The numbers behind the rush

Of the $66 billion weekly inflow, roughly $41 billion landed on a single Thursday during month-end portfolio rebalancing. Year-to-date inflows now total $172 billion through the end of May. Money market fund assets have grown by 112%, or $4.4 trillion, since pandemic-era lows in 2020.

The seven-day average yield on money market funds stood at 3.34% by late May. That number matters because it represents a virtually risk-free return that competes directly with longer-duration bonds, equities, and crypto yield products. When you can earn 3.34% doing essentially nothing, the bar for riskier investments gets a lot higher.
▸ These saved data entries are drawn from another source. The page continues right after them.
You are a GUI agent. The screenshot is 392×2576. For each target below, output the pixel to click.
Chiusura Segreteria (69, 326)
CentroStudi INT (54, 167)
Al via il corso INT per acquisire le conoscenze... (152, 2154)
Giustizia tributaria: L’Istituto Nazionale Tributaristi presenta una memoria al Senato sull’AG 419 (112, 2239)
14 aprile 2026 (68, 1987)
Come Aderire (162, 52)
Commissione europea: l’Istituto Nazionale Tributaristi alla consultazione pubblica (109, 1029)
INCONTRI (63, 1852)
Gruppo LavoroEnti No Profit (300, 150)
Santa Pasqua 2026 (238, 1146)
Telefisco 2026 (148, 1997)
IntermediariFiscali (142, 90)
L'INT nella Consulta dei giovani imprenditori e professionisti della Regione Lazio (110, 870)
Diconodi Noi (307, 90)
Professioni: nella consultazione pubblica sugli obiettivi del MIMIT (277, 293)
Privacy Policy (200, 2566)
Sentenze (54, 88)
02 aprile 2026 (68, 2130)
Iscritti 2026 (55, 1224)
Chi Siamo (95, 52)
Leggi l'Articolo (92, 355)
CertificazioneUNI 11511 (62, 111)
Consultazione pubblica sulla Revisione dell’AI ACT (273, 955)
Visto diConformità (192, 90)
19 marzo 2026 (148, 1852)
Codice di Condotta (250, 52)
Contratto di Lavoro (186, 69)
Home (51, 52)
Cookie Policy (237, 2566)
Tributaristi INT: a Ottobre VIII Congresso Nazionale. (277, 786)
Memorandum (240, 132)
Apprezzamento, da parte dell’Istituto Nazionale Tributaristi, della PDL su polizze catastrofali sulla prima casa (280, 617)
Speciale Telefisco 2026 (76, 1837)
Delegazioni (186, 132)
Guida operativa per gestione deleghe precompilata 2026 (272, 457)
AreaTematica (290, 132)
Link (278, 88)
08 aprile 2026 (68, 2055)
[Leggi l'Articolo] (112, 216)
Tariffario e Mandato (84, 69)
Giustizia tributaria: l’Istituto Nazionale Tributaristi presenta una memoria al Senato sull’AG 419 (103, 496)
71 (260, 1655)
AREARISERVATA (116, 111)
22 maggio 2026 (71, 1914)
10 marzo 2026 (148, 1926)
The Fed factor and inflation anxiety

The market is currently pricing in a roughly 60% probability of a 25-basis-point rate hike this year. That’s a remarkable reversal from the consensus earlier in the year, when multiple cuts were still baked into forward curves. Heightened inflation concerns tied to geopolitical tensions have forced traders to recalibrate, and money market funds are the direct beneficiary of that recalibration.

What this means for crypto investors

DeFi protocols offering 2-4% on stablecoin deposits suddenly look less appealing when a government-backed money market fund pays the same without smart contract risk, impermanent loss, or regulatory ambiguity.

Tokenized money market funds and Treasuries recently reached a record $15.35 billion in total value locked in May. That’s a rounding error compared to $8.28 trillion, but as traditional finance increasingly explores on-chain versions of these instruments, the infrastructure connecting TradFi capital to crypto rails gets stronger.